▶ _Problem statement_: Retype every item below word for word, leaving out the pictures.

▶ _Supplied records_:
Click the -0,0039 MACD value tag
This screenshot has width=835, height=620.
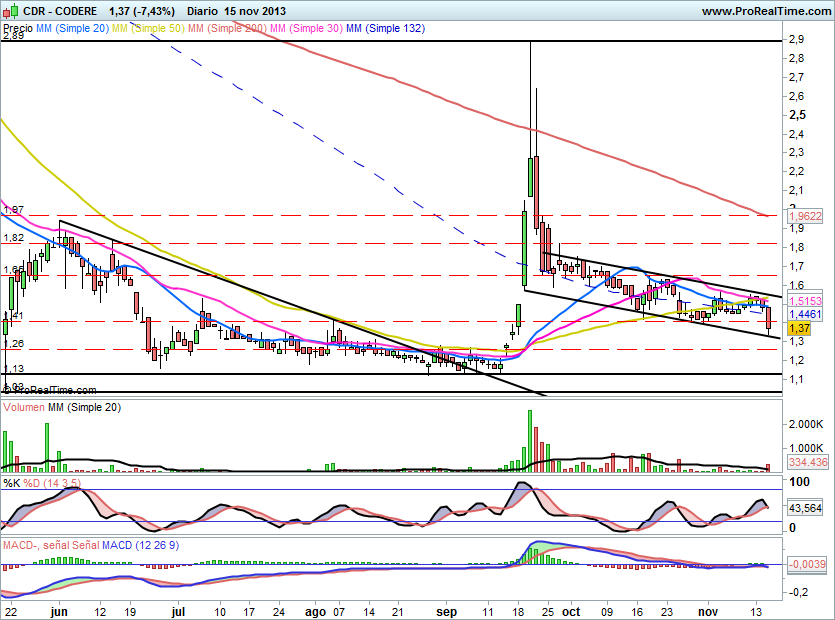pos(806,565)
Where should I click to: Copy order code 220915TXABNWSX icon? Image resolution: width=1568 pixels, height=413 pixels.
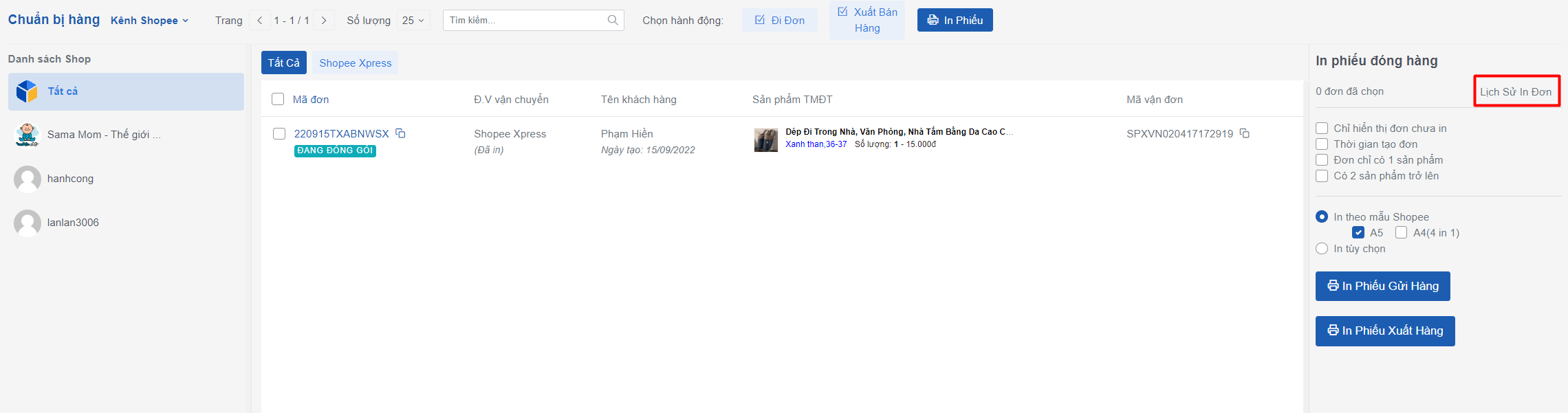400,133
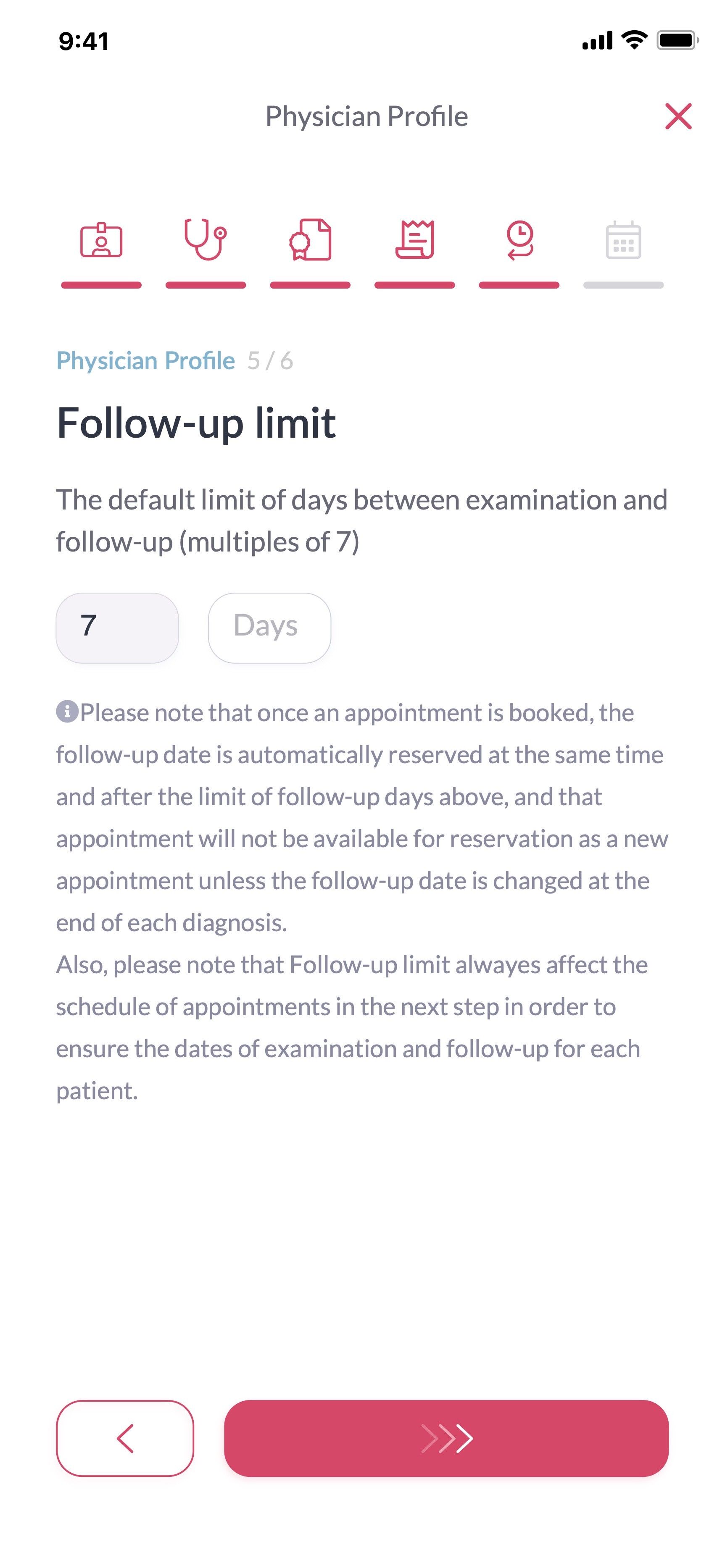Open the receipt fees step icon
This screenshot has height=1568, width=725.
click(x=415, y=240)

▶ _Reply to the exercise_:
Click the -0,0039 MACD value tag
This screenshot has width=835, height=620.
pos(806,565)
Where should I click to: Copy order code 220915TXABNWSX icon? Image resolution: width=1568 pixels, height=413 pixels.
400,133
Open the receipt fees step icon
This screenshot has height=1568, width=725.
click(x=415, y=240)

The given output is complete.